Presiden Soekarno dan Wakil Presiden Mohammad Hatta akhirnya berhasil kembali ke Yogyakarta pada 6 Juli 1949 dengan sang saka merah putih. Bendera pusaka itu kemudian dikibarkan di Istana Presiden Gedung Agung Yogyakarta pada 17 Agustus 1949. Tahun berikutnya dikibarkan di Istana Merdeka, Jakarta.
Atas jasanya menyelamatkan bendera merah putih, Husein Muntahar mendapatkan anugerah Bintang Mahaputera pada tahun 1961. Penghargaan itu disematkan langsung oleh Presiden Soekarno.
Kiprah Husein Muntahar Tidak Berhenti di Situ
Pemilik nama lengkap Sayyid Muhammad Husein bin Salim bin Ahmad bin Salim bin Ahmad Al-Muthahar atau yang akrab disapa Husein Muntahar ini kemudian menjadi salah satu tokoh utama pendiri Pandu Rakyat Indonesia, yang kelak menjadi Gerakan Pramuka.
Bahkan namanya masuk dalam pembentukan dan pembinaan Pasukan Pengibar Bendera Pusaka (Paskibraka) yang beranggotakan pelajar asal berbagai penjuru negeri. Muntahar juga aktif menciptakan lagu. Sebagai seorang komponis handal, sejumlah lagu nasional seperti Dirgahayu Indonesiaku, hymne Syukur, dan Mars Hari Merdeka tercipta dari tangan dinginnya.
Bahkan lagu-lagu kepanduan yang banyak dikenal hingga saat ini merupakan ciptaannya, seperti Gembira, Mari Tepuk, Tepuk Tangan Silang-Silang, Slamatlah, Saat Berpisah, Jangan Putus Asa, hingga Hymne Pramuka.
Pria keturunan Arab-Indonesia ini berasal dari keluarga mapan dan kelompok sayyid yang memiliki garis keturunan kepada Nabi Muhammad. Ia mengenyam sejumlah jenjang pendidikan era kolonial penjajah dan berkuliah di Fakultas Hukum Universitas Gajah Mada.
Selepas itu pada tahun 1945, Husein Muntahar bekerja sebagai Sekretaris Panglima Angkatan Laut RI di Yogyakarta. Dua tahun kemudian bertugas sebagai pegawai tinggi Sekretariat Negara di Yogyakarta.

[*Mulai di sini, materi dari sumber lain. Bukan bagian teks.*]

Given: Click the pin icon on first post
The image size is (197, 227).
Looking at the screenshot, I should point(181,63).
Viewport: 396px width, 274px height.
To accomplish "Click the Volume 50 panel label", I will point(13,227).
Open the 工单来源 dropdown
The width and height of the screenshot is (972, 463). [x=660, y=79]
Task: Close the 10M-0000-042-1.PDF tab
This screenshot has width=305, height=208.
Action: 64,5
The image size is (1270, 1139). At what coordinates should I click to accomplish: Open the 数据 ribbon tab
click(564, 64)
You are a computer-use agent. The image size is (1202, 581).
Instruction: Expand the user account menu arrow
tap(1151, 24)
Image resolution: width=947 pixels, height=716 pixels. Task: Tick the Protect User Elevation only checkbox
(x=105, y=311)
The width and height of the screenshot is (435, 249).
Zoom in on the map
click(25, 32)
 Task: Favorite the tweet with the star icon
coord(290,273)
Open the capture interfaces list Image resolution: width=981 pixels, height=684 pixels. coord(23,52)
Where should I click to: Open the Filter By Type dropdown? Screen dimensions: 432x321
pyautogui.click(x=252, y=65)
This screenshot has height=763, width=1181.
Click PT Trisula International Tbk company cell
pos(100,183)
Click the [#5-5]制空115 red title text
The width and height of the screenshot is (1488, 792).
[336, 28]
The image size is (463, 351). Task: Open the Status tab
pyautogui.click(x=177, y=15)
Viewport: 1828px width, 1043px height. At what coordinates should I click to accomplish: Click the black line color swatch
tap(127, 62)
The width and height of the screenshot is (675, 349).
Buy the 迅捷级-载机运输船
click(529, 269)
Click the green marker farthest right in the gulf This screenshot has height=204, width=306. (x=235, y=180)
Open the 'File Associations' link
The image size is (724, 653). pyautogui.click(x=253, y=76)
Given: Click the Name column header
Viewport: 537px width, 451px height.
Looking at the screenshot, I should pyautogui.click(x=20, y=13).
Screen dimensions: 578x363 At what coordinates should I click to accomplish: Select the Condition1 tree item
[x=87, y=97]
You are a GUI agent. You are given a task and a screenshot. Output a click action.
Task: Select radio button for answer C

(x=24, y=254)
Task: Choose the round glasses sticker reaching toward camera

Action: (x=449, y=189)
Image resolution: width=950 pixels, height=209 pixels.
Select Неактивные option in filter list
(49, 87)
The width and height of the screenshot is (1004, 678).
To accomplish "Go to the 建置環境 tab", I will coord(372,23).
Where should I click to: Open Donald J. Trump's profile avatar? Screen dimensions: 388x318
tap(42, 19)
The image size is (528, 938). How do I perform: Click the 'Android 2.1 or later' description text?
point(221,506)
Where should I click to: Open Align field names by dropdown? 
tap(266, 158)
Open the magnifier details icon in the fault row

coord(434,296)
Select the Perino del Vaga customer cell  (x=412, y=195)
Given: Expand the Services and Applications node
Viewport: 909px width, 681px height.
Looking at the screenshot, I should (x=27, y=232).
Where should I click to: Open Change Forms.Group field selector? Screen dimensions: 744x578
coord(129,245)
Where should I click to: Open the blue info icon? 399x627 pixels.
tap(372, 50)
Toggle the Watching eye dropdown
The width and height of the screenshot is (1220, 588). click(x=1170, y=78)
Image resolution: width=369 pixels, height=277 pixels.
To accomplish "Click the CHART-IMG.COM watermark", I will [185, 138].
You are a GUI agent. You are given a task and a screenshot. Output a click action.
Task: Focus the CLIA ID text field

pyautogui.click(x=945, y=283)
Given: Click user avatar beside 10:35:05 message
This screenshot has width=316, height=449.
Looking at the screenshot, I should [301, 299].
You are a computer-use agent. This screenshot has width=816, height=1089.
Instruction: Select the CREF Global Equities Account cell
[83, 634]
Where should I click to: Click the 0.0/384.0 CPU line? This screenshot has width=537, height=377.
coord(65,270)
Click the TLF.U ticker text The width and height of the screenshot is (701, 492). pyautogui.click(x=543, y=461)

Kepiawaiannya menguasai sedikitnya enam bahasa secara aktif mengantarkan ia menjadi Duta Besar RI di Tahta Suci (Vatikan) periode 1969-1973. Selepas itu ia diminta menjabat Sekretaris Jenderal Departemen Luar Negeri yang sekarang menjadi Kementerian Luar Negeri.